When the grapes near ripeness, the deer, racoons, squirrels, geese, and all manner of birds line up in the rows like it is a Golden Corral Grand Opening.  Those who have visited have seen the 7 ft tall deer fence – over a mile of it – and electric fence that surround the vines.  This is merely a speed bump for the really determined, but it does help to deter the majority.  Our most popular grape with the wildlife is Tempranillo.  If left unchecked the deer will take nearly 50% of the fruit.  As you drive by in the evenings and early mornings, you will see us taking turns patrolling the vineyard.  We have thought of dogs but with 30 acres to protect, it is not feasible.  All part of farming…

In just 4 to 6 weeks, we will begin the frenzy of harvest.  Grapes must be picked when they are ready, not at our convenience.  No matter weekday or weekend.  When it is time to pick, we must go.  In the next post we will discuss how we determine when to pick.

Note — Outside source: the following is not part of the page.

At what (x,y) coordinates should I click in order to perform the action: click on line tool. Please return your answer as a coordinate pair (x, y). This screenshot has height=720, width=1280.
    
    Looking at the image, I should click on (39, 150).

Over the next several posts we will spend a few words discussing each of the grapes we grow at Jones von Drehle.  First up is Merlot

When you first enter the vineyard at the south gate, you are looking at Block G, planted entirely with Merlot; approximately 2.5 acres.  This is the coolest part of the vineyard with loam clay soils that drain quickly and make the vines work a little harder to look for water.  The vines are planted 6 feet apart from each other and 9 feet across on the aisles.  This spacing gives each vine 54 square feet to reside in, which equals to 807 vines to the acre (43,560 / 54).  The cordon (French word for arm) wire is situated 42” above the ground, providing great airflow helping to dry off morning dew or summer rains, which lessens disease pressure.

We make our estate and reserve Merlots from this special planting.  Our clonal selections are Bear Flats and ENTAV INRA 343, both grafted on 3309 Rootstock.  The wine produced is very typical of rich merlots with a portfolio of dark berry fruits, cherry and in some years ripe plum.  We use French oak for aging, anywhere from 36 to 60 months depending on the vintage.  Oak contributes nice cedar, slight winter spice and hints of vanilla.  The wine presents nice, well rounded tannins and soft fruit notes on the nose and palate.